Collected data entries:
####################

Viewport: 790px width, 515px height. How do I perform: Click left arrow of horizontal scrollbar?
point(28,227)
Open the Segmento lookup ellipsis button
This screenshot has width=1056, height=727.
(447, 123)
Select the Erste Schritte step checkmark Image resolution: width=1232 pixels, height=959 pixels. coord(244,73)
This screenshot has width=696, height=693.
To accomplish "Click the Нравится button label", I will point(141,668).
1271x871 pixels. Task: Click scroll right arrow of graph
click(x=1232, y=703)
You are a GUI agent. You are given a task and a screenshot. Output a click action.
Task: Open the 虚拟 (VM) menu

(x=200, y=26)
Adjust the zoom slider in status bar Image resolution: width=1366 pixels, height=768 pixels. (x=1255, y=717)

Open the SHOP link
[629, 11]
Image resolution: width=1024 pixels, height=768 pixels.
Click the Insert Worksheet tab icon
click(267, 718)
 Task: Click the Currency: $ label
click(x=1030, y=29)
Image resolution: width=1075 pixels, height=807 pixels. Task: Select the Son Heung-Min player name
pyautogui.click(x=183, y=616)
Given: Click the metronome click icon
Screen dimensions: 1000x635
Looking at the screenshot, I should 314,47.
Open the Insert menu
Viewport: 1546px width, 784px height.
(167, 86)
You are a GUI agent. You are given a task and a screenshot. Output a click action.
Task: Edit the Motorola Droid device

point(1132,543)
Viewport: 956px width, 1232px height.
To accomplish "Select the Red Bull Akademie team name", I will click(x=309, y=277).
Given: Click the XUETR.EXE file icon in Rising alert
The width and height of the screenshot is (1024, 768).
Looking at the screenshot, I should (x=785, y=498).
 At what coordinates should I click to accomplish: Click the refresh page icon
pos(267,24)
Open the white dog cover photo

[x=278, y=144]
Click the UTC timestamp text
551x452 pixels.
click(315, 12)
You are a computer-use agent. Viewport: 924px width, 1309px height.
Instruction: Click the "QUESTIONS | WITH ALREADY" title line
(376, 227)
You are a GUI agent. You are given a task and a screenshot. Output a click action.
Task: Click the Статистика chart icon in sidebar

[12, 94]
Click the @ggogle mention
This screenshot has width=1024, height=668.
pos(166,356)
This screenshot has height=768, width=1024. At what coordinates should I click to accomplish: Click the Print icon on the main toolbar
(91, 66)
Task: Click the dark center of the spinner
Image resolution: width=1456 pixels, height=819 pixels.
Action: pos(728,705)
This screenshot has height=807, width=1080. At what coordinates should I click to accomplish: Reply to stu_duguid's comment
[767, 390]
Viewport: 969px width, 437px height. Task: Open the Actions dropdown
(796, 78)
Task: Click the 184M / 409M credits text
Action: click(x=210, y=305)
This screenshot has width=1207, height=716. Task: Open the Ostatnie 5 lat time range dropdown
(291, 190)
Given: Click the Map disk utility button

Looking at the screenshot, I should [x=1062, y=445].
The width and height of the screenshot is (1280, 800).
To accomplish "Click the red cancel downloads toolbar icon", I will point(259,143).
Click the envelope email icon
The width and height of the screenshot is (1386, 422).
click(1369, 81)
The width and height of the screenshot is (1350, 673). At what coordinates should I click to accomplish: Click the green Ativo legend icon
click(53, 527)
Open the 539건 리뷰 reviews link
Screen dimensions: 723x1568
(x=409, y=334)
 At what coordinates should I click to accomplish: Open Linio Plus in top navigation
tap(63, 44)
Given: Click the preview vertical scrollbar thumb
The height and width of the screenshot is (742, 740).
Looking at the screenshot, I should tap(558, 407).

####################

## ABOUT THIS EXERCISE
Looking at the data above, write out exactly the lines that start at the one containing "You are a computer-use" and end at the one containing "The width and height of the screenshot is (1280, 800)."; include both and nothing beyond.

## YOUR RESPONSE
You are a computer-use agent. Viewport: 924px width, 1309px height.
Instruction: Click the "QUESTIONS | WITH ALREADY" title line
(376, 227)
You are a GUI agent. You are given a task and a screenshot. Output a click action.
Task: Click the Статистика chart icon in sidebar

[12, 94]
Click the @ggogle mention
This screenshot has width=1024, height=668.
pos(166,356)
This screenshot has height=768, width=1024. At what coordinates should I click to accomplish: Click the Print icon on the main toolbar
(91, 66)
Task: Click the dark center of the spinner
Image resolution: width=1456 pixels, height=819 pixels.
Action: pos(728,705)
This screenshot has height=807, width=1080. At what coordinates should I click to accomplish: Reply to stu_duguid's comment
[767, 390]
Viewport: 969px width, 437px height. Task: Open the Actions dropdown
(796, 78)
Task: Click the 184M / 409M credits text
Action: click(x=210, y=305)
This screenshot has width=1207, height=716. Task: Open the Ostatnie 5 lat time range dropdown
(291, 190)
Given: Click the Map disk utility button

Looking at the screenshot, I should [x=1062, y=445].
The width and height of the screenshot is (1280, 800).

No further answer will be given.